SALTA (Redacción) – El año que viene hay elecciones legislativas y la forma de expresarse o actuar de algunos actores es una clara señal de lo que tienen previsto hacer. Alberto Castillo es una de las voces más resonantes del PRO de Salta. Si bien no forma parte de la cúpula dirigencial, juega un rol clave en la gestión de Gustavo Sáenz conduciendo REMSA.
Con miras a lo que se viene el próximo año, para Castillo hay un claro hartazgo social con los actuales representantes parlamentarios. Por eso, “los políticos que nos representan van a chocar con nuevos dirigentes porque la gente ya no los va a votar”, auguró. Es que según el referente del PRO la población ya tiene tomada la decisión de quien votar y a quien no. “Podés sentarte en un café y la gente te dice de qué lado no va a estar”, indicó.
También se mostró criticó por la falta de preocupación de los legisladores nacionales en una agenda estratégica para Salta. “El gobernador planteó una política de Estado, pero los senadores, no se interesan por cómo viene el desarrollo minero”, cuestionó Castillo al respecto.
El PRO perdió su identidad
Al mismo tiempo, también habló sobre la situación puntual del PRO tanto a nivel nacional como provincial. “El PRO no está viviendo los mejores momentos, ha quedado totalmente desdibujado en esta puja política porque ya no se sabe quién es la oposición”, aclaró. Es decir, para Castillo “ha perdido una identidad” y eso imposibilita retomar su credibilidad.

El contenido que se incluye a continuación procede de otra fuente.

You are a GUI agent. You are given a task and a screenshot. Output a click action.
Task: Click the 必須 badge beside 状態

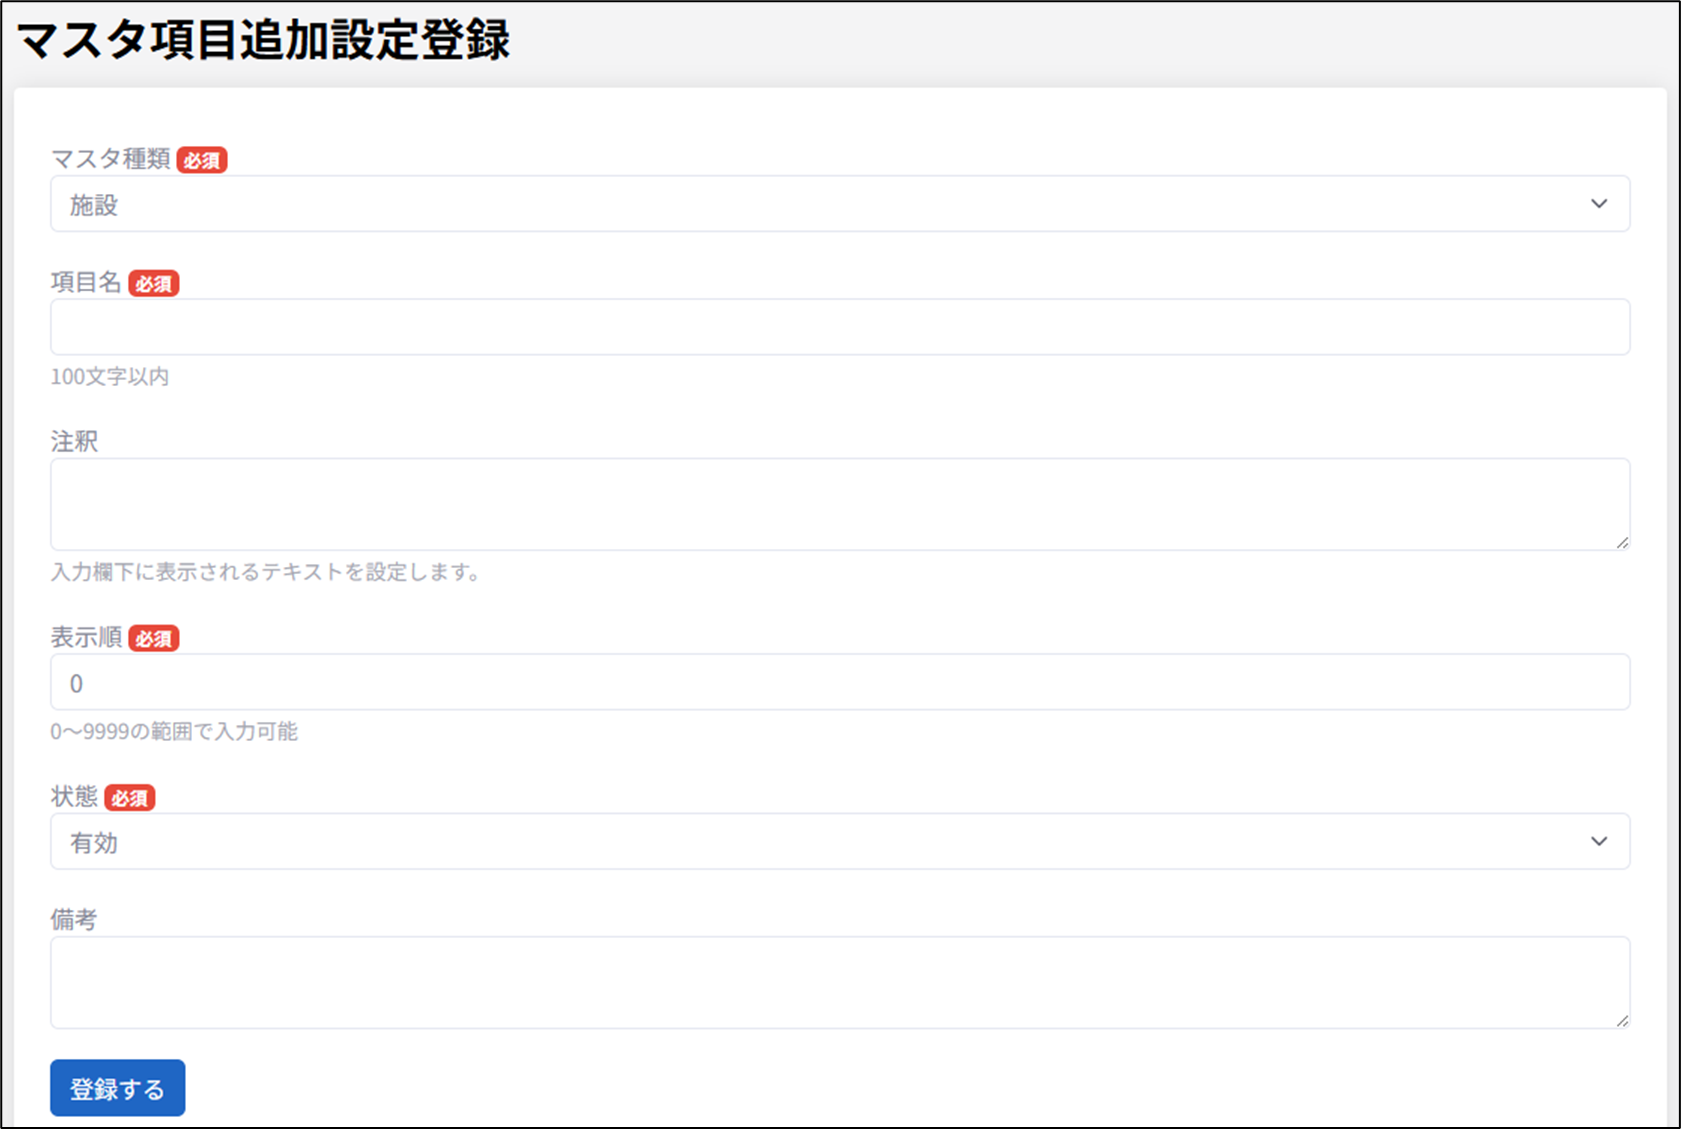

Otro de los grandes ejemplos es lo que ocurrió en Santiago del Estero donde perdió la personería legal. “Es una situación muy crítica y en lo local, te tengo que decir que no hay ninguna novedad y a nadie le importa”, lamentó. Por lo tanto, así se avizora el complejo panorama político para el partido amarillo fundado por Mauricio Macri.
“Hay mucha confusión y te digo, porque a la gente no le importa, incluso ha votado un presidente que no tiene ni partido político». «Creo que la crisis de los Diputados radicales ha dejado demostrado que ya no importa la estructura partidaria ni los objetivos de un partido político. Ya cada uno hace lo que quiere”, concluyó Castillo.